What would I do to see you
Smiling at me?

At the end, she marries him. Marriage today is evolving into something beyond traditional gender roles. But did The Little Mermaid really move beyond those traditional roles?

No, it didn’t. Ariel was rendered voiceless in exchange for human legs to meet her man, and she was told to make him fall in love with her body. She was literally voiceless — something women have been fighting to rectify for centuries. In Ariel’s fight against the feminine mystique, she lost and sucked back in. She never has a moment to be herself in the whole film. The beginning she spends railing against her father, and the following scenes are spent searching for a way to be with Eric and make him fall in love with her as she has fallen in love with him.

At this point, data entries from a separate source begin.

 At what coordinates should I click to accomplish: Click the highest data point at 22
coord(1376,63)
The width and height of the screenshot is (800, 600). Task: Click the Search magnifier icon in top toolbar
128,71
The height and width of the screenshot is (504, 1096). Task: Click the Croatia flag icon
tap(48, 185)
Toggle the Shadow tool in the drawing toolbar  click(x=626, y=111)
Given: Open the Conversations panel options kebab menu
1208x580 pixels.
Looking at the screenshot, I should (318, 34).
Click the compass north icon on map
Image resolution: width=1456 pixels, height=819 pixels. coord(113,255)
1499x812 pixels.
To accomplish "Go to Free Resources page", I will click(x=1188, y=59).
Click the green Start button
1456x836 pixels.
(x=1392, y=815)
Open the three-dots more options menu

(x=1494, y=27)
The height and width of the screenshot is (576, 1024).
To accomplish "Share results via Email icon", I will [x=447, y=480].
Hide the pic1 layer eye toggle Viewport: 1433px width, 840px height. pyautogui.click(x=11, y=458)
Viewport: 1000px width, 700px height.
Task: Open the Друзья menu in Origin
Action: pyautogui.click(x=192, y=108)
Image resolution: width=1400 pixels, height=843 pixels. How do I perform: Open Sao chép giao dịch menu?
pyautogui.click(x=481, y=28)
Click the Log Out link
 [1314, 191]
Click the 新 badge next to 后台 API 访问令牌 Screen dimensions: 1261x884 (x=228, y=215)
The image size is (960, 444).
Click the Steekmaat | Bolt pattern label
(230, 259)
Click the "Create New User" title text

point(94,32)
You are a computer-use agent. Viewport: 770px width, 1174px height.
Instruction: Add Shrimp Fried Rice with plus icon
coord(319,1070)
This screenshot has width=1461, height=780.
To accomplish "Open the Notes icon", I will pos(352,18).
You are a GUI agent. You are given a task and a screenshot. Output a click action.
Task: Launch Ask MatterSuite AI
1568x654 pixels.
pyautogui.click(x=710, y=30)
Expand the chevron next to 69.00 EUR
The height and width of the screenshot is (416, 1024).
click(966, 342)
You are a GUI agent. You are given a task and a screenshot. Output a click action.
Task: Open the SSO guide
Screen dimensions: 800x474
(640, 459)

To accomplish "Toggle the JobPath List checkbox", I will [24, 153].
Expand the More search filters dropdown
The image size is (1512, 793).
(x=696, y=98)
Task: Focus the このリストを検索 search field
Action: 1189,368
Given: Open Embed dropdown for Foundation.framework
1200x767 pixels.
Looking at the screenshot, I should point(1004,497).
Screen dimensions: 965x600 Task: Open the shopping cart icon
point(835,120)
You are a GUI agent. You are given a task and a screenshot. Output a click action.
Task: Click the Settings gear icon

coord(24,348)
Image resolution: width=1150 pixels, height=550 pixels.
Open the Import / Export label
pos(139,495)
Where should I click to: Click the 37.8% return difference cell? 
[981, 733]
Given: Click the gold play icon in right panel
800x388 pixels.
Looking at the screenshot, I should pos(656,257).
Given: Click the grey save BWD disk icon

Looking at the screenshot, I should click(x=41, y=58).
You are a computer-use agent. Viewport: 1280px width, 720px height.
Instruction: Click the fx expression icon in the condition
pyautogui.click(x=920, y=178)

There is not a single person of color in the entirety of the movie. One thing that critics have noted is Sebastian, with a Jamaican accent, seems to portray stereotypes of Jamaican culture and Disney pokes fun at the non-white culture by integrating Sebastian as some comic relief in the film. Sebastian does not qualify as a PoC (person of color) as he is a crab and not a human.

Feminist rating: 3/10

Fails Bechdel Test                                                                                ~Ariel does speak to Ursula in the scene where she turns human, but the whole scene is about turning into a human for a human prince, and I refuse to count that as passing.